Their findings in this area suggested that working somewhat longer is reasonable, but since lower-SES individuals have not seen equal gains in life expectancy compared with higher-SES individuals, they looked further.

Lower-SES individuals don't currently plan to work long enough to achieve retirement security, which further complicates the question, with premature retirement presenting a problem for lower-SES households.

While voluntarily switching jobs does lead to a longer presence in the labor force, compared with those who simply stay in the same job, there aren't necessarily jobs for lower-SES workers to switch to.

Job options narrow as workers age past their prime working years, the report finds, and many of the jobs open to older workers are "old-person jobs," with lower salaries that make it hard to save more for retirement.

If the cost of health insurance can be lowered—since the actuarial cost of insuring older workers is approximately five times the cost of younger workers—that can expand options for those older workers to remain in the workplace.

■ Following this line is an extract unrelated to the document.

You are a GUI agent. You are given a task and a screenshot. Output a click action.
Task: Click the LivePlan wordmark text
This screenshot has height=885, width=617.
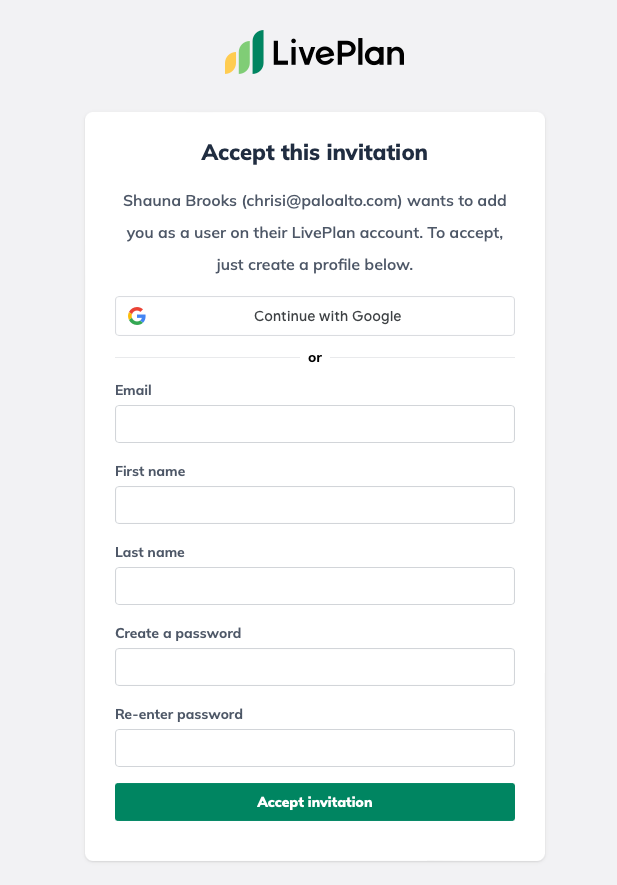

The study points out that because of this discrepancy in cost, "states introduced initiatives beginning in the 1990s that imposed a 'rate band' limiting how much premiums could vary by age. Some even required 'community rating,' where age has no effect on the premium. These initiatives targeted the insurance market serving small employers."

However, considering the proposed changes to the health insurance market, such a strategy may no longer be viable—and findings revealed that it wasn't as effective as desired, with "the only significant effect … to increase the wages of workers with a high school education but no college" and "does not substantially improve the labor market outcomes of any SES group, with the possible exception of increasing wages for high school graduates."

So with it being tougher for lower-SES workers to stay in the workforce long enough to boost their retirement preparedness, other options are necessary and "policymakers may want to consider other alternatives to help shore up their retirement income security."